Exercise goal » Set down the records again, keeping each line exactly as it is.

· · ·

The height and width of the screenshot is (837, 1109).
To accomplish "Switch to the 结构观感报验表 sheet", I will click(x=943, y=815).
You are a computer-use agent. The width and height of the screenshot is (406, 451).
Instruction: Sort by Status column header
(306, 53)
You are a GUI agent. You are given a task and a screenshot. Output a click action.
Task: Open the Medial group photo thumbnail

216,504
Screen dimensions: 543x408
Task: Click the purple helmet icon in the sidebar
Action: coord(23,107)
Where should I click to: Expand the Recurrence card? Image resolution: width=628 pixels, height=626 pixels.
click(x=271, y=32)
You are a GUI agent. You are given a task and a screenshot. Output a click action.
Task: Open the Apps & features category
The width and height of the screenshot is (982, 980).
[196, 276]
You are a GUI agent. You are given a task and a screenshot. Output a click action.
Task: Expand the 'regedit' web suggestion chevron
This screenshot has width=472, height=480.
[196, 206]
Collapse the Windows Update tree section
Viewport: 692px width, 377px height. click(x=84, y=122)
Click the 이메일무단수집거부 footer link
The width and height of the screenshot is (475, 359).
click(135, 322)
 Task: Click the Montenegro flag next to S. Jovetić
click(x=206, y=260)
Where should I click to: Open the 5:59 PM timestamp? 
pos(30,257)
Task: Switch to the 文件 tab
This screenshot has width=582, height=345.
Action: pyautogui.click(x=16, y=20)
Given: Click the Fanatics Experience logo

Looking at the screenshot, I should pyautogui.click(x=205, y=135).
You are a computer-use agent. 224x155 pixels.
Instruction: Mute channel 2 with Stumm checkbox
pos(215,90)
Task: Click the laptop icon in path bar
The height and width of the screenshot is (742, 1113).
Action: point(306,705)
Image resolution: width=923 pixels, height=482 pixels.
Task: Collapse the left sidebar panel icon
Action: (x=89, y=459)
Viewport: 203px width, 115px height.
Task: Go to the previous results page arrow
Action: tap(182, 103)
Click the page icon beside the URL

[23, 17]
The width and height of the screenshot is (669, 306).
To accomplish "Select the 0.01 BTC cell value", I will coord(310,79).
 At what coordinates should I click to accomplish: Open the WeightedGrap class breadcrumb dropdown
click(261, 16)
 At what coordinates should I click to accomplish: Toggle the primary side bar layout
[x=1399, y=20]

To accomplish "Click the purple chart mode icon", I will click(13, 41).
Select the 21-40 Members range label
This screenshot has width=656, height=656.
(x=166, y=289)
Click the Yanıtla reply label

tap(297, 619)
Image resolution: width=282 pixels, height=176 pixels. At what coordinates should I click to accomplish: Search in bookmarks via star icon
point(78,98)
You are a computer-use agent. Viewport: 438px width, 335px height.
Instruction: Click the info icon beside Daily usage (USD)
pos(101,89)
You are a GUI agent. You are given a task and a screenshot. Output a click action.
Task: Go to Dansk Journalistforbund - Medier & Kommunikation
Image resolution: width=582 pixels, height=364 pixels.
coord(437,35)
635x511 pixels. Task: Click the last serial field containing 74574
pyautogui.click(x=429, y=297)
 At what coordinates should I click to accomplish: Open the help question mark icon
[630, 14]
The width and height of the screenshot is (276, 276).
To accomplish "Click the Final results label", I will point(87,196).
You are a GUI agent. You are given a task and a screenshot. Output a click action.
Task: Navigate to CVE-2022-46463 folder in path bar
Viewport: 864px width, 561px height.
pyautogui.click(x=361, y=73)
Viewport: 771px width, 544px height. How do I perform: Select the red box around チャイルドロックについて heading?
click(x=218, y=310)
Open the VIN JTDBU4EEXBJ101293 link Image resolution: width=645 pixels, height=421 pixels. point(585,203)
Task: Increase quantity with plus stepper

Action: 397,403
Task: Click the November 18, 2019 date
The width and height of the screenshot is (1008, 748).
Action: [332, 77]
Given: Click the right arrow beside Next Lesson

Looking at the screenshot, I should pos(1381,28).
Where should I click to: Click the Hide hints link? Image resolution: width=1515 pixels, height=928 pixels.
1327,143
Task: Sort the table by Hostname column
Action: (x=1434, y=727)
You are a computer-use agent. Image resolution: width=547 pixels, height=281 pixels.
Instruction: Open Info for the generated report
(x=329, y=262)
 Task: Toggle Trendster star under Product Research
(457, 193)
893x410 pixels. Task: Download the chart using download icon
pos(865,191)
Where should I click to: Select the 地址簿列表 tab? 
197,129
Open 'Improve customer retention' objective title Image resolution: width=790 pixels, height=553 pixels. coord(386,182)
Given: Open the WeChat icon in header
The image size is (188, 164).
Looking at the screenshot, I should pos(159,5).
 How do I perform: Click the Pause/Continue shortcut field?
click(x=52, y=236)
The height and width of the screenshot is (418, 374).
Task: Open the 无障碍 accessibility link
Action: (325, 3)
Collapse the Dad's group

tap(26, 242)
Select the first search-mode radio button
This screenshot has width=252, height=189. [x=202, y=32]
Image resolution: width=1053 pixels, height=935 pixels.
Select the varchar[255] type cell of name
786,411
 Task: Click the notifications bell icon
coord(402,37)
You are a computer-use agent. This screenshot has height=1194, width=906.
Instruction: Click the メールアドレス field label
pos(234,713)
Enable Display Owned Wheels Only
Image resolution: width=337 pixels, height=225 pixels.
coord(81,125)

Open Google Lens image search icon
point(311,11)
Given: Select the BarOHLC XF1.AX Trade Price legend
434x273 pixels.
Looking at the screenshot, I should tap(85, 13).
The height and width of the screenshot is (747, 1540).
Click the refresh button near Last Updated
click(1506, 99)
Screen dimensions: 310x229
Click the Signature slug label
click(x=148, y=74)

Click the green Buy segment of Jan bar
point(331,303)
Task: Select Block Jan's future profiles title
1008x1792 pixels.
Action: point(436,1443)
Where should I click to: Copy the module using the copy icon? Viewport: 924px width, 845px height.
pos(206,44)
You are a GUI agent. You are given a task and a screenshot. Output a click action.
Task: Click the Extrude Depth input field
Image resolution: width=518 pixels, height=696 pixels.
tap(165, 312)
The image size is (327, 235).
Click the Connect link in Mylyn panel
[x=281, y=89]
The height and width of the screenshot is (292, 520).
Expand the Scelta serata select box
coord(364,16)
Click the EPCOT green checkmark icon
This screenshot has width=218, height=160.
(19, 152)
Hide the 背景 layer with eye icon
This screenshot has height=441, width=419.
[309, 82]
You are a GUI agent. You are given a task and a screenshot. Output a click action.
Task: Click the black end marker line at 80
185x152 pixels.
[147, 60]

· · ·

Solution below »
The height and width of the screenshot is (837, 1109).
To accomplish "Switch to the 结构观感报验表 sheet", I will click(x=943, y=815).
You are a computer-use agent. The width and height of the screenshot is (406, 451).
Instruction: Sort by Status column header
(306, 53)
You are a GUI agent. You are given a task and a screenshot. Output a click action.
Task: Open the Medial group photo thumbnail

216,504
Screen dimensions: 543x408
Task: Click the purple helmet icon in the sidebar
Action: coord(23,107)
Where should I click to: Expand the Recurrence card? Image resolution: width=628 pixels, height=626 pixels.
click(x=271, y=32)
You are a GUI agent. You are given a task and a screenshot. Output a click action.
Task: Open the Apps & features category
The width and height of the screenshot is (982, 980).
[196, 276]
You are a GUI agent. You are given a task and a screenshot. Output a click action.
Task: Expand the 'regedit' web suggestion chevron
This screenshot has width=472, height=480.
[196, 206]
Collapse the Windows Update tree section
Viewport: 692px width, 377px height. click(x=84, y=122)
Click the 이메일무단수집거부 footer link
The width and height of the screenshot is (475, 359).
click(135, 322)
 Task: Click the Montenegro flag next to S. Jovetić
click(x=206, y=260)
Where should I click to: Open the 5:59 PM timestamp? 
pos(30,257)
Task: Switch to the 文件 tab
This screenshot has width=582, height=345.
Action: pyautogui.click(x=16, y=20)
Given: Click the Fanatics Experience logo

Looking at the screenshot, I should pyautogui.click(x=205, y=135).
You are a computer-use agent. 224x155 pixels.
Instruction: Mute channel 2 with Stumm checkbox
pos(215,90)
Task: Click the laptop icon in path bar
The height and width of the screenshot is (742, 1113).
Action: point(306,705)
Image resolution: width=923 pixels, height=482 pixels.
Task: Collapse the left sidebar panel icon
Action: (x=89, y=459)
Viewport: 203px width, 115px height.
Task: Go to the previous results page arrow
Action: tap(182, 103)
Click the page icon beside the URL

[23, 17]
The width and height of the screenshot is (669, 306).
To accomplish "Select the 0.01 BTC cell value", I will coord(310,79).
 At what coordinates should I click to accomplish: Open the WeightedGrap class breadcrumb dropdown
click(261, 16)
 At what coordinates should I click to accomplish: Toggle the primary side bar layout
[x=1399, y=20]

To accomplish "Click the purple chart mode icon", I will click(13, 41).
Select the 21-40 Members range label
This screenshot has width=656, height=656.
(x=166, y=289)
Click the Yanıtla reply label

tap(297, 619)
Image resolution: width=282 pixels, height=176 pixels. At what coordinates should I click to accomplish: Search in bookmarks via star icon
point(78,98)
You are a computer-use agent. Viewport: 438px width, 335px height.
Instruction: Click the info icon beside Daily usage (USD)
pos(101,89)
You are a GUI agent. You are given a task and a screenshot. Output a click action.
Task: Go to Dansk Journalistforbund - Medier & Kommunikation
Image resolution: width=582 pixels, height=364 pixels.
coord(437,35)
635x511 pixels. Task: Click the last serial field containing 74574
pyautogui.click(x=429, y=297)
 At what coordinates should I click to accomplish: Open the help question mark icon
[630, 14]
The width and height of the screenshot is (276, 276).
To accomplish "Click the Final results label", I will point(87,196).
You are a GUI agent. You are given a task and a screenshot. Output a click action.
Task: Navigate to CVE-2022-46463 folder in path bar
Viewport: 864px width, 561px height.
pyautogui.click(x=361, y=73)
Viewport: 771px width, 544px height. How do I perform: Select the red box around チャイルドロックについて heading?
click(x=218, y=310)
Open the VIN JTDBU4EEXBJ101293 link Image resolution: width=645 pixels, height=421 pixels. point(585,203)
Task: Increase quantity with plus stepper

Action: 397,403
Task: Click the November 18, 2019 date
The width and height of the screenshot is (1008, 748).
Action: [332, 77]
Given: Click the right arrow beside Next Lesson

Looking at the screenshot, I should pos(1381,28).
Where should I click to: Click the Hide hints link? Image resolution: width=1515 pixels, height=928 pixels.
1327,143
Task: Sort the table by Hostname column
Action: (x=1434, y=727)
You are a computer-use agent. Image resolution: width=547 pixels, height=281 pixels.
Instruction: Open Info for the generated report
(x=329, y=262)
 Task: Toggle Trendster star under Product Research
(457, 193)
893x410 pixels. Task: Download the chart using download icon
pos(865,191)
Where should I click to: Select the 地址簿列表 tab? 
197,129
Open 'Improve customer retention' objective title Image resolution: width=790 pixels, height=553 pixels. coord(386,182)
Given: Open the WeChat icon in header
The image size is (188, 164).
Looking at the screenshot, I should pos(159,5).
 How do I perform: Click the Pause/Continue shortcut field?
click(x=52, y=236)
The height and width of the screenshot is (418, 374).
Task: Open the 无障碍 accessibility link
Action: (325, 3)
Collapse the Dad's group

tap(26, 242)
Select the first search-mode radio button
This screenshot has width=252, height=189. [x=202, y=32]
Image resolution: width=1053 pixels, height=935 pixels.
Select the varchar[255] type cell of name
786,411
 Task: Click the notifications bell icon
coord(402,37)
You are a computer-use agent. This screenshot has height=1194, width=906.
Instruction: Click the メールアドレス field label
pos(234,713)
Enable Display Owned Wheels Only
Image resolution: width=337 pixels, height=225 pixels.
coord(81,125)

Open Google Lens image search icon
point(311,11)
Given: Select the BarOHLC XF1.AX Trade Price legend
434x273 pixels.
Looking at the screenshot, I should tap(85, 13).
The height and width of the screenshot is (747, 1540).
Click the refresh button near Last Updated
click(1506, 99)
Screen dimensions: 310x229
Click the Signature slug label
click(x=148, y=74)

Click the green Buy segment of Jan bar
point(331,303)
Task: Select Block Jan's future profiles title
1008x1792 pixels.
Action: point(436,1443)
Where should I click to: Copy the module using the copy icon? Viewport: 924px width, 845px height.
pos(206,44)
You are a GUI agent. You are given a task and a screenshot. Output a click action.
Task: Click the Extrude Depth input field
Image resolution: width=518 pixels, height=696 pixels.
tap(165, 312)
The image size is (327, 235).
Click the Connect link in Mylyn panel
[x=281, y=89]
The height and width of the screenshot is (292, 520).
Expand the Scelta serata select box
coord(364,16)
Click the EPCOT green checkmark icon
This screenshot has width=218, height=160.
(19, 152)
Hide the 背景 layer with eye icon
This screenshot has height=441, width=419.
[309, 82]
You are a GUI agent. You are given a task and a screenshot. Output a click action.
Task: Click the black end marker line at 80
185x152 pixels.
[147, 60]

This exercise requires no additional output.